For nearly two years, Audubon Minnesota and the National Audubon Society, with many other partners, pleaded with the Minnesota Vikings’ owner to substitute “bird friendly” glass in construction of the new US Bank Stadium, which opened last fall.  The request was made to protect birds following the nearby Mississippi River in migration but was ignored, and 200,000 sq. ft. of highly reflective glass walls were installed.  This past autumn, volunteers walked around the stadium for three months, collecting many birds which died in glass collisions.  Hundreds more likely died elsewhere after injuries, or were removed by stadium maintenance crews before being found by the volunteers.  US Bank Stadium is now recognized as the most lethal structure for birds anywhere in Minnesota. 

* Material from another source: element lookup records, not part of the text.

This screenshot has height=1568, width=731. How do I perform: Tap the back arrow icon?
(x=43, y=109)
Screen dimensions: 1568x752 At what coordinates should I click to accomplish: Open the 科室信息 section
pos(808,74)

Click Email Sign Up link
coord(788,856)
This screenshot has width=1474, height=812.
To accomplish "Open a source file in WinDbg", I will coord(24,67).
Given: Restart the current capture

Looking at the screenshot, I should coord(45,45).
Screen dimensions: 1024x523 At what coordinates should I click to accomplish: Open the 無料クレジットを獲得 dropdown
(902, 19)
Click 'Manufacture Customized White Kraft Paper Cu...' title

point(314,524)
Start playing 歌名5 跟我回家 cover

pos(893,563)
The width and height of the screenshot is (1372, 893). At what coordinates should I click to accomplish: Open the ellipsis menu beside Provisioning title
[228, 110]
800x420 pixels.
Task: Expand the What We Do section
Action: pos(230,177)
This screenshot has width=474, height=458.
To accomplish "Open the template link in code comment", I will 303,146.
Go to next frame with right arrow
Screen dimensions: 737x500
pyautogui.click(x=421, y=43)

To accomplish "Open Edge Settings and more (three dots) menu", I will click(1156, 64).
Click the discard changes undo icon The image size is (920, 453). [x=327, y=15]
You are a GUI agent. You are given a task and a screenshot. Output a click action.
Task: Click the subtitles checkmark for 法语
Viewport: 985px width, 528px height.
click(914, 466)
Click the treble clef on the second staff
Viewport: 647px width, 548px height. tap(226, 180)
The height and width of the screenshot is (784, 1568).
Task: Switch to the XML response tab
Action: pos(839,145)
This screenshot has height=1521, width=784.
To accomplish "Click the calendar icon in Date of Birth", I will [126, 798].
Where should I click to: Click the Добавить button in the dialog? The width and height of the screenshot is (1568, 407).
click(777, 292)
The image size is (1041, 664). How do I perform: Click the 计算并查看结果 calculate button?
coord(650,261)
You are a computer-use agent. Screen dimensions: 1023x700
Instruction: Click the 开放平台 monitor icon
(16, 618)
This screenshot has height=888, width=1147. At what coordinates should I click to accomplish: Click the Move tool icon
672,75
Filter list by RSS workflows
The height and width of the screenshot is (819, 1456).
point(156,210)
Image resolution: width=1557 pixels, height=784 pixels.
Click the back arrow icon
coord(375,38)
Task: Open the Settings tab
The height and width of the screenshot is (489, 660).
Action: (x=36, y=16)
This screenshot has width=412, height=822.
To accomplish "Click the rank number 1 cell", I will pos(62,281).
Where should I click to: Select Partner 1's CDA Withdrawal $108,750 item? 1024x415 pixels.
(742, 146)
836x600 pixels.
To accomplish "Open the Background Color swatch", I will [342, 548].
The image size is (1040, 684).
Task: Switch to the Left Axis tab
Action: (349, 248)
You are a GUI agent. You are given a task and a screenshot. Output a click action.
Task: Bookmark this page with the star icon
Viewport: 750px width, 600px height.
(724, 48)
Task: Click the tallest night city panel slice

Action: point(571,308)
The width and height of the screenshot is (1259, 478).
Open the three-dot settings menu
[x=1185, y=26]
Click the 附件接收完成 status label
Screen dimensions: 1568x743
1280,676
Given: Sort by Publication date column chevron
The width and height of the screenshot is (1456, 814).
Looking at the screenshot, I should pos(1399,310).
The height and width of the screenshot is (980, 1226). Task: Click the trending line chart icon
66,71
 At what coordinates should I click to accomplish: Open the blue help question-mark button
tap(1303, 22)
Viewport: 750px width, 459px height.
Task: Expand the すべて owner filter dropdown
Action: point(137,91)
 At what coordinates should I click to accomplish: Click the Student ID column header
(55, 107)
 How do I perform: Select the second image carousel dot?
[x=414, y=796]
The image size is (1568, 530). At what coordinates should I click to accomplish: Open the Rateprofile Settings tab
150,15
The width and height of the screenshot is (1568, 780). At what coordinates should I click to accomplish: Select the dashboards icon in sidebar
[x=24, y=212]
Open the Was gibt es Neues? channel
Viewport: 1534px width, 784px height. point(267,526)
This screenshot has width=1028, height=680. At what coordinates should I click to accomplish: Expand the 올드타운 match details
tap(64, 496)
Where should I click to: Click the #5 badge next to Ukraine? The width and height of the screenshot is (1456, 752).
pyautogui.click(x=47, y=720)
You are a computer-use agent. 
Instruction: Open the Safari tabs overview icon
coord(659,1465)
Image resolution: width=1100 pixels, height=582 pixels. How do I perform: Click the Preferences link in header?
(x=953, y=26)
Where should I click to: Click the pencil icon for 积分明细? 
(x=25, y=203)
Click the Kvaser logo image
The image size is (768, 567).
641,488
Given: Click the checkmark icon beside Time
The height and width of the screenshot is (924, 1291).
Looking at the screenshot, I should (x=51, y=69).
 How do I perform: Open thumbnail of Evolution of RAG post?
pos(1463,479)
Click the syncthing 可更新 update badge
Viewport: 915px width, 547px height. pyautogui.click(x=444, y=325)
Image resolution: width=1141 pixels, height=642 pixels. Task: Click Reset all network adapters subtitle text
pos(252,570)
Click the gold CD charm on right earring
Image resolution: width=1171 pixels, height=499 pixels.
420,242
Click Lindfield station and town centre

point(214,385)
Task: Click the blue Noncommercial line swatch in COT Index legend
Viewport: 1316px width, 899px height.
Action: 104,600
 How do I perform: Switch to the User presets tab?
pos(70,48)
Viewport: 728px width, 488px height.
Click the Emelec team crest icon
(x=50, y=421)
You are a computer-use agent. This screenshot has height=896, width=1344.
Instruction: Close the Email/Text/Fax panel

A new 33-storey skyscraper is planned for downtown Des Moines, with probable design illustrating the entire building wrapped in reflective glass walls. Because of site proximity to the Des Moines River, a major migration pathway, this building could become our own version of the tragic new Vikings' stadium.  Iowans should contact the City of Des Moines and demand that this building--plus other future similar constructions--include the use “bird-friendly” glass.  Specially treated glass, such as etched or fritted, can cut bird collision deaths by as much as 80% and does not detract from building design.  This could help stave off further decline of many of our native and migrating bird species caused by glass building collisions. Let's not follow the example of the new stadium in Minneapolis.